Teen Dating Abuse Happens

TEEN DATING ABUSE HAPPENS

Abusive relationships are more common in teen dating than people may realize. 1 in 3 teens in the U.S. will experience physical, sexual, or emotional abuse by someone they are in a relationship with before they become adults. And 2/3 never tell anyone. Dating abuse does not discriminate – it can happen to anyone, regardless of age, financial status, race, gender, sexual orientation, or background.

February is Teen Dating Violence Awareness Month. A perfect reminder that we need to help raise awareness as well as reach out to the young people in our lives about healthy and unhealthy relationships.

 

UNHEALTHY RELATIONSHIP WARNING SIGNS

  • Checking your phone, email, or social media accounts without your permission

  • Putting you down or belittling you, especially in front of others

  • Isolating you from friends or family (wanting you all to themselves)

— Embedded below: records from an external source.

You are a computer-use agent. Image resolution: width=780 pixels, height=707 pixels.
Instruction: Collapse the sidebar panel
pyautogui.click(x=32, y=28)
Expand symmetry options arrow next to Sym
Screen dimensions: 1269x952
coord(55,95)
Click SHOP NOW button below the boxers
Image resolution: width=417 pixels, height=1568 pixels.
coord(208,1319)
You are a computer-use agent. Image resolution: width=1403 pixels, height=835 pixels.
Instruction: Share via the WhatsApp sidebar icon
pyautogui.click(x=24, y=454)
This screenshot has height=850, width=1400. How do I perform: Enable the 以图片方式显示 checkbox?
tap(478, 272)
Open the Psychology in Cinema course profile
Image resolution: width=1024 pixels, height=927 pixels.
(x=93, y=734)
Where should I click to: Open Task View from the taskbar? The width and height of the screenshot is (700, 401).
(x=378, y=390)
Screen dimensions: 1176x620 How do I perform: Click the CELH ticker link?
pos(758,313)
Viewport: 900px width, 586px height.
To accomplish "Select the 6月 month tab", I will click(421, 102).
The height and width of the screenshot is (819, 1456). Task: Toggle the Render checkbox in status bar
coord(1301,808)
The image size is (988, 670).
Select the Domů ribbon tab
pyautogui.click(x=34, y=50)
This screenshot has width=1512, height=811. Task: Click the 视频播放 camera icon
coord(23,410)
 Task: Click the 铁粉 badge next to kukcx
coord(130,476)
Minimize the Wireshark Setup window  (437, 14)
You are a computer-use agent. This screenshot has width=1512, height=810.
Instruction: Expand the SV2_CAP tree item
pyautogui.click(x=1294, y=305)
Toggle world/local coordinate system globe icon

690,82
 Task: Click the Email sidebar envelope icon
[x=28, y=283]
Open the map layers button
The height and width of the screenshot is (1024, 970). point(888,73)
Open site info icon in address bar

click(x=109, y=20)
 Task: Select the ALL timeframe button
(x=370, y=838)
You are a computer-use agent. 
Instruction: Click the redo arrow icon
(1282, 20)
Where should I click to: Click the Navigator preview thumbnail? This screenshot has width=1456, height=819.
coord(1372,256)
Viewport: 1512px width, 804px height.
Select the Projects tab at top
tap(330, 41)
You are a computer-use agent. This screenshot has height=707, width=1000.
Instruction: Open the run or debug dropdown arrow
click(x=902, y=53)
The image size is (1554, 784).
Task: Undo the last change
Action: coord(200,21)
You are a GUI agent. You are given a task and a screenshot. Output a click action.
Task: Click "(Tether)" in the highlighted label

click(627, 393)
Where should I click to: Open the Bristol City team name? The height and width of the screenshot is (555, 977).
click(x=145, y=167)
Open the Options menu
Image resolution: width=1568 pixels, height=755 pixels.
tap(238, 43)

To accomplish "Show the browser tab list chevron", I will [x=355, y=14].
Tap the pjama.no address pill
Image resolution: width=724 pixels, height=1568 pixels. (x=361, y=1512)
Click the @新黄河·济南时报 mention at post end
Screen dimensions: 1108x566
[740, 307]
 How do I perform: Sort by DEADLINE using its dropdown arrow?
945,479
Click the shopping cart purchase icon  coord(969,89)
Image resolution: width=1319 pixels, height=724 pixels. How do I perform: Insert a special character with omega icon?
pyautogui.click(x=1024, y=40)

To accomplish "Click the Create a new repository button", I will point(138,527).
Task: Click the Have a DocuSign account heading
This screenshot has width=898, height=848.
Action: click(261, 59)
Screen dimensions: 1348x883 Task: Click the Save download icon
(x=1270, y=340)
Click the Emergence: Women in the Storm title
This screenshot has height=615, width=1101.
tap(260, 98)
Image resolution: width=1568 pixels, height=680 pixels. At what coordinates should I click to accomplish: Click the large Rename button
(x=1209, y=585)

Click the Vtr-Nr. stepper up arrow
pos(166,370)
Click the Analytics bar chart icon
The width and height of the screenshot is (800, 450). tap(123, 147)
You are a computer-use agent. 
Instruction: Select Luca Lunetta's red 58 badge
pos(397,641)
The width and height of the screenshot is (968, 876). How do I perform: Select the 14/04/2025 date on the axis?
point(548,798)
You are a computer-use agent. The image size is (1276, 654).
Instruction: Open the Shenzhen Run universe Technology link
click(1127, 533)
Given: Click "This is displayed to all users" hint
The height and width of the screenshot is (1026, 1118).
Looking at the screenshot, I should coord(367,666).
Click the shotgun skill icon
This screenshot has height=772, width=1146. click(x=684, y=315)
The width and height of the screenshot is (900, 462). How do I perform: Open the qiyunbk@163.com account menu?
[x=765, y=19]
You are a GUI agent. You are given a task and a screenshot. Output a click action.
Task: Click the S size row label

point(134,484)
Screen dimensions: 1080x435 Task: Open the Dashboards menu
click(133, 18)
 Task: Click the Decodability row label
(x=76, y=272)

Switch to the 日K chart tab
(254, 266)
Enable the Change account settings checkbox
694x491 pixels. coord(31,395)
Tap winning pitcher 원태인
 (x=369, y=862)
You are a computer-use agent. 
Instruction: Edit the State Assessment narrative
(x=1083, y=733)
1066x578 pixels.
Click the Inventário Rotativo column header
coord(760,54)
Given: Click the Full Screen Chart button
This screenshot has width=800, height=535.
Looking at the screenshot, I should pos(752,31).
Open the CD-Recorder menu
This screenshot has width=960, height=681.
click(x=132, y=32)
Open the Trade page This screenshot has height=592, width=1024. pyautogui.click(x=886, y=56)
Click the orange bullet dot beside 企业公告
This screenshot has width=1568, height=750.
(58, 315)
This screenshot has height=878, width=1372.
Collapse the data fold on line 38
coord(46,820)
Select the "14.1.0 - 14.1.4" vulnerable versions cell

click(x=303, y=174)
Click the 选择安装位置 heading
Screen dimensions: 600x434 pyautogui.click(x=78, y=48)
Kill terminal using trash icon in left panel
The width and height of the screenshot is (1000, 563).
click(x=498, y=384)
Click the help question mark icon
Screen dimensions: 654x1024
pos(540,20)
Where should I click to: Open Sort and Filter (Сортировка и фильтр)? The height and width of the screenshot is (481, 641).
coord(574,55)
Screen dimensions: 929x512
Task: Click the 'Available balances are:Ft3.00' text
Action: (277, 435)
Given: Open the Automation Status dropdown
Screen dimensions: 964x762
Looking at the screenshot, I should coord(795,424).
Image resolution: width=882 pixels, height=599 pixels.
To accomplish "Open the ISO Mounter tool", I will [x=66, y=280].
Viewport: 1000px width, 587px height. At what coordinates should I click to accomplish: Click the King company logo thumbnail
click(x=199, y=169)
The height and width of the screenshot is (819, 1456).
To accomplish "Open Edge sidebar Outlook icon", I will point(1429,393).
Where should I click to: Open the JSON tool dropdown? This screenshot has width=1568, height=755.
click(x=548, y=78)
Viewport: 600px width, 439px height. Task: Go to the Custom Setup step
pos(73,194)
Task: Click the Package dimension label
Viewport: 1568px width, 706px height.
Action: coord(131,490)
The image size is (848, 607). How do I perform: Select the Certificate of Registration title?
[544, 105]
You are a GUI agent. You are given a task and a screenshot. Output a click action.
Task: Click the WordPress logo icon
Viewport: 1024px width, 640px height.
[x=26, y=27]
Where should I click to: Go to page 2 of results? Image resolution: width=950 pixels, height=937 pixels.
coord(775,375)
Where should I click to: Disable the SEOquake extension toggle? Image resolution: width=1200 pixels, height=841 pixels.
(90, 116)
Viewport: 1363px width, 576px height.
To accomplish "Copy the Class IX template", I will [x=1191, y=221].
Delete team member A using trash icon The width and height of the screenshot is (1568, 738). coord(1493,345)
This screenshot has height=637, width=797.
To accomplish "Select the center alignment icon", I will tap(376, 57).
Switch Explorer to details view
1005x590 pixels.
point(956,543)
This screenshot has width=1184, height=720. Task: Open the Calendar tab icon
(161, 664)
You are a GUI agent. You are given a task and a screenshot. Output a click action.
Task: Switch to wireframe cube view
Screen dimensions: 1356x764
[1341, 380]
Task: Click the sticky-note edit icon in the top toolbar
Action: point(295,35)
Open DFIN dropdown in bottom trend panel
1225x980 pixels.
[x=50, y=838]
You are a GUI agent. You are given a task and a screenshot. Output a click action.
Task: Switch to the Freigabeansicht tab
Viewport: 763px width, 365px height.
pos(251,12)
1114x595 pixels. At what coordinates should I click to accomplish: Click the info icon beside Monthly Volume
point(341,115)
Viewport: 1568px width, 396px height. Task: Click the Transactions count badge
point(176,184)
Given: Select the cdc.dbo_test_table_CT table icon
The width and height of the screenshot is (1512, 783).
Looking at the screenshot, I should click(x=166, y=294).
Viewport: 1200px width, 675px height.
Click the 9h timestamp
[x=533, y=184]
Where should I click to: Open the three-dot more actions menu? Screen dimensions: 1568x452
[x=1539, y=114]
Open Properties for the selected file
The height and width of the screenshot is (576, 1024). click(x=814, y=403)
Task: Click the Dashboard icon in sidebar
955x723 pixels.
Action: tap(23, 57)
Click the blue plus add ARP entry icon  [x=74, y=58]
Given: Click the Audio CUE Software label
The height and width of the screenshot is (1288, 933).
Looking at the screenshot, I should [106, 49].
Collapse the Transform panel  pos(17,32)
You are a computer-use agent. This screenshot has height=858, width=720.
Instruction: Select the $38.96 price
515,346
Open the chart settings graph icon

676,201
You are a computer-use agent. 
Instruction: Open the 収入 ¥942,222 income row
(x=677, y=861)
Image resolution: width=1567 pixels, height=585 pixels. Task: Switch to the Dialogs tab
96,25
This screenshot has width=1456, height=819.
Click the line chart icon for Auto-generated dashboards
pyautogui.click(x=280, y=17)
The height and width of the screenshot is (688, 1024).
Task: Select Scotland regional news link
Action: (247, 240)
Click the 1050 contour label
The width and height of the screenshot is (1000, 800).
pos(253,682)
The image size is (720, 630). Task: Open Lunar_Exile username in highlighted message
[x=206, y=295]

  • Extreme jealousy or acting out of their own insecurity

  • Volatile outbursts, quick to anger, or unpredictable mood swings

  • Intention to harm through physical, verbal, sexual, emotional or mental abuse

  • Being possessive or acting with controlling behaviors

  • Pressuring you or forcing you to engage sexually

  • Regularly feeling disrespected or unheard by your partner

 

Dating abuse is typically a pattern of coercive, intimidating, or manipulative behaviors used to wield power and control over a partner. The abusive behaviors often lead to the partner doubting their own self-worth, and as a result they become more dependent on the abuser for validation.

 

Being in a healthy relationship still has ups and downs – there will be disagreements and conflict. And it takes time and effort to sustain a healthy relationship. But the “work” is worth it!

 

KEYS TO A HEALTHY RELATIONSHIP

  • Respect – feeling you are important, appreciated & valued. Holding each other in high regard.

  • Equality – a balance of power. Making decisions together. Each person having a voice.

  • Honesty – your actions match your words. Acting with integrity. Being sincere with your reactions and feelings.

  • Safety – knowing your partner will not intentionally hurt you (physically, emotionally, psychologically, etc.). Looking out for your well-being, especially when you are vulnerable.

  • Trust – believing your partner. Relying on each other. Knowing you are not being manipulated, mislead or taken advantage of. Believing that your partner says what they mean.

 

Other important elements of a healthy relationship are: respectful communication, setting & adhering to boundaries, and each person being accountable for their own actions and words.

 

It is a myth that abuse in young relationships isn’t “real”. It absolutely is. And when ignored, it sends a message to both people that abuse is okay – creating a strong possibility that future relationships will also be abusive. Don’t be afraid of talking to the young people in your life about this!